Purpose: To compare components of web-based information on shoulder pain and its descriptions as biomedical or psychosocial.
Methods: Websites were identified using 5 search terms (shoulder pain, shoulder muscle pain, shoulder impingement, shoulder rotator cuff pain, and shoulder pain diagnosis) across 5 major English-speaking regions (US, Canada, UK, Australia, and New Zealand) using the Google search engine. The top 10 websites for each term and region combination were included. Shoulder specific content was gauged using a shoulder-specific website appraisal tool (SWAT). The SWAT was created for this study with content validated by 3 international experts in shoulder injury research. Primarily biomedical and psychosocial domains were delineated and descriptively compared using the SWAT.

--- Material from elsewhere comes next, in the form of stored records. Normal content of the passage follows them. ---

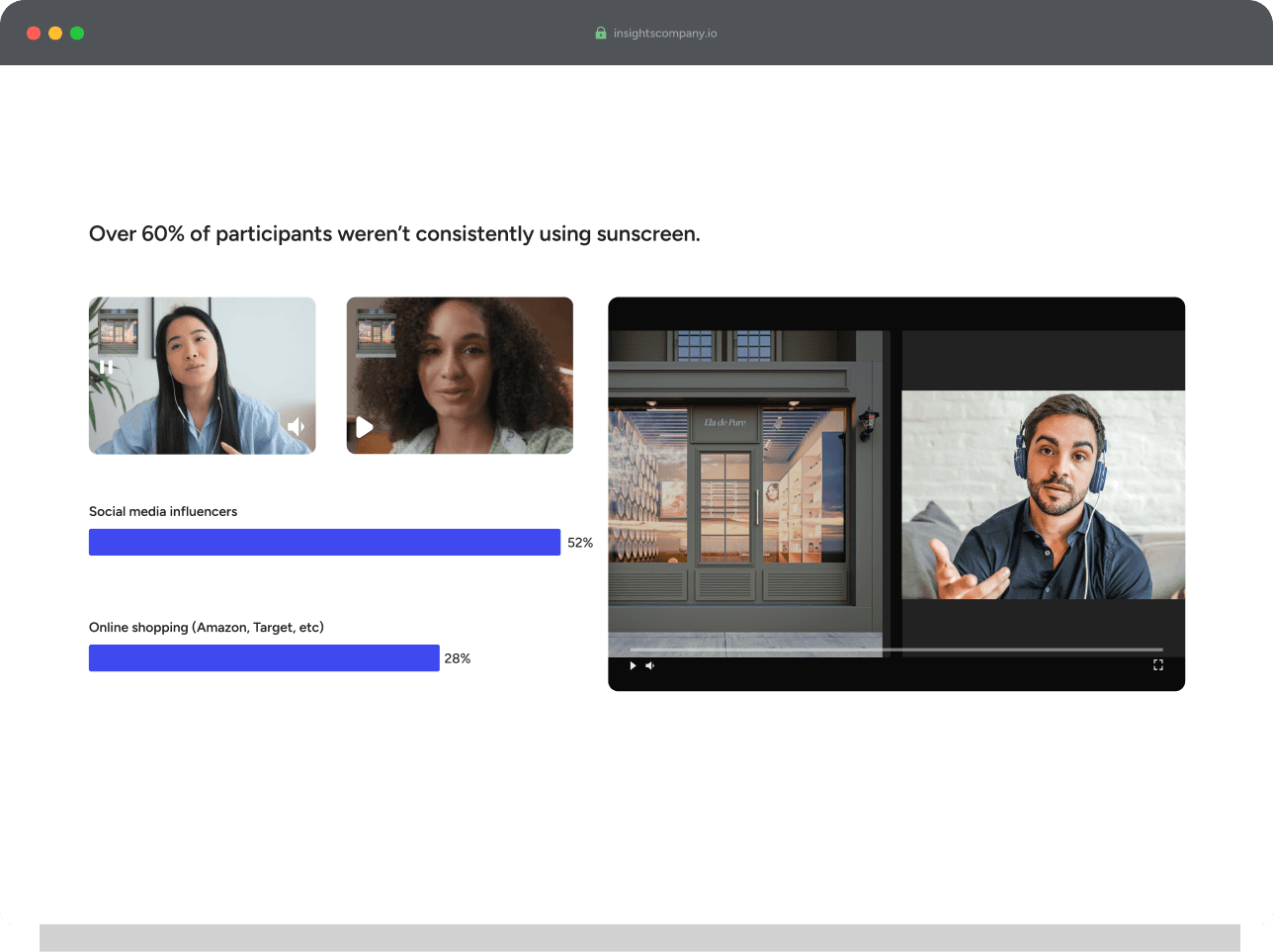The width and height of the screenshot is (1273, 952).
Task: Select the insightscompany.io address bar
Action: [665, 33]
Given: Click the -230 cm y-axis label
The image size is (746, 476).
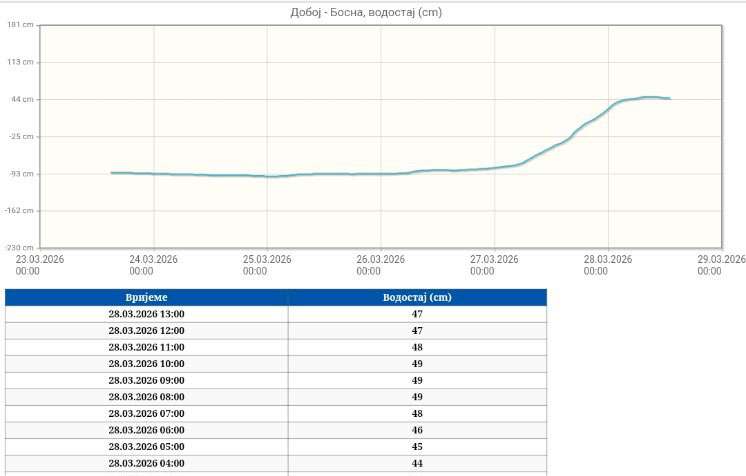Looking at the screenshot, I should pyautogui.click(x=19, y=247).
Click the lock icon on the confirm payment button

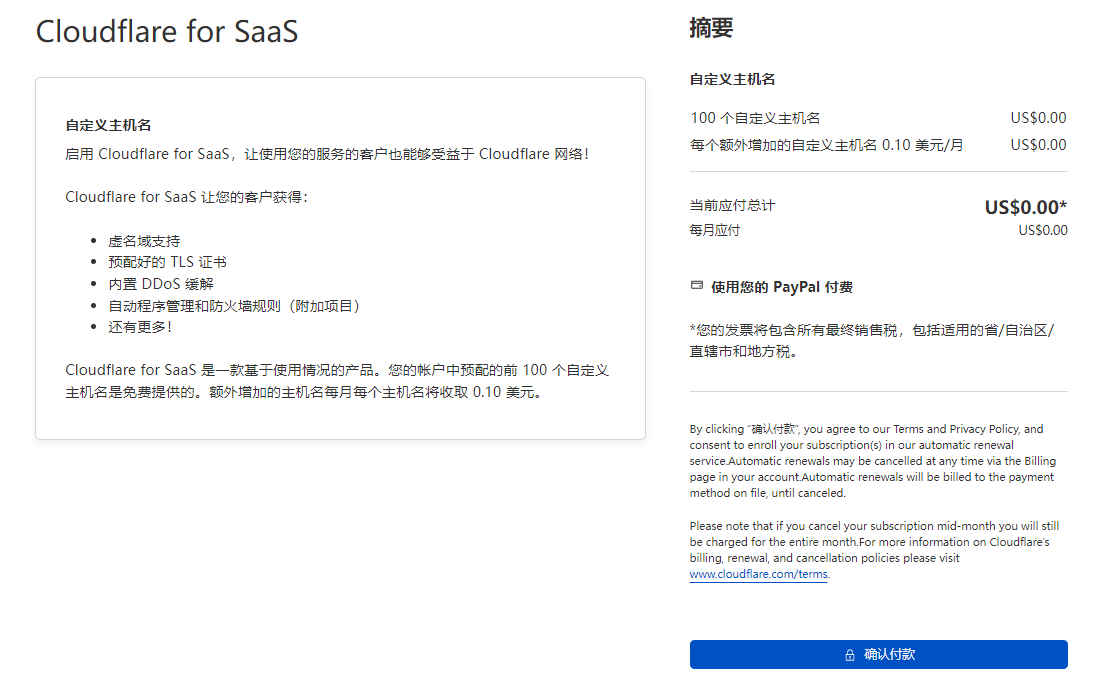[850, 655]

Results: This search protocol resulted in 67 unique websites which were appraised. Greater than 98% of the websites included details with biomedical information whereas less than 3% of websites included any detail regarding psychosocial factors linked to shoulder pain. The most common biomedical aspects included were related to pathoanatomical diagnoses (61 websites) and intervention strategies (53 websites). One website described the role of psychosocial stresses on pain. None of the websites included descriptions on the role of patient beliefs, self-efficacy, or negative coping conditions (fear avoidance or catastrophizing).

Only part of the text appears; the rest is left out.